CHARLOTTESVILLE, Va. (WVIR) - The commonwealth has a shortage of mental health counselors at its public schools. Now, a multi-million dollar grant is trying to change that by funding more training for current professionals and bringing new ones in.

The Virginia Department of Education is spreading $2.5 million across six school divisions. With the cash, Charlottesville City Schools (CCS) will partner with the University of Virginia Curry School of Education to create online training for counselors.

“Our aim for this project is to increase not only the quantity but the quality of school mental health professionals,” said Julia Taylor, assistant professor of counselor education.

“The current mental health professionals in our school building - so school counselors, social workers, nurses, psychologists - will be getting modules from the Curry School,” said Jodie Murphy, mental wellness facilitator for CCS.

Those modules - online training - will teach professionals to work with grad students who are completing field internships.

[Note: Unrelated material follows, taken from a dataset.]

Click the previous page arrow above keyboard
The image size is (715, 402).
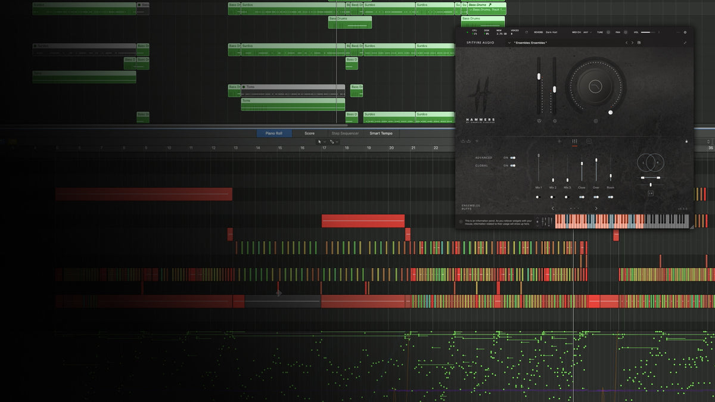point(552,208)
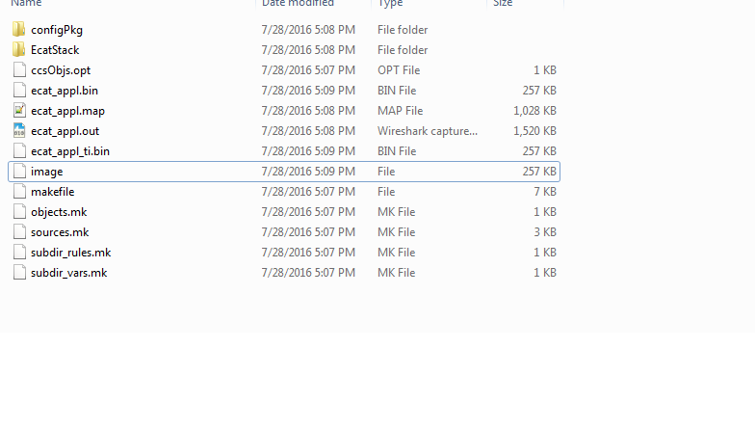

“One of the important pieces of becoming a professional in a mental health field is that there's a need to do fieldwork,” Assistant Professor in Clinical and School Psychology Michael Lyons said.

The grant will help pay for the training, as well as financial incentives for students accepting employment in high-need areas.

“We always need mental health experts, psychologists, school counselors, social workers. We need more, especially in the school,” said Murphy. “When our mental health is not stable, when we're not emotionally our best, it's hard to learn, it's hard to function.”

Others places getting the grant money include Waynesboro, Staunton, and Buckingham County schools. Each of the divisions was chosen based on criteria to improve mental health services at schools in small cities and rural areas with high percentages of economically disadvantaged students.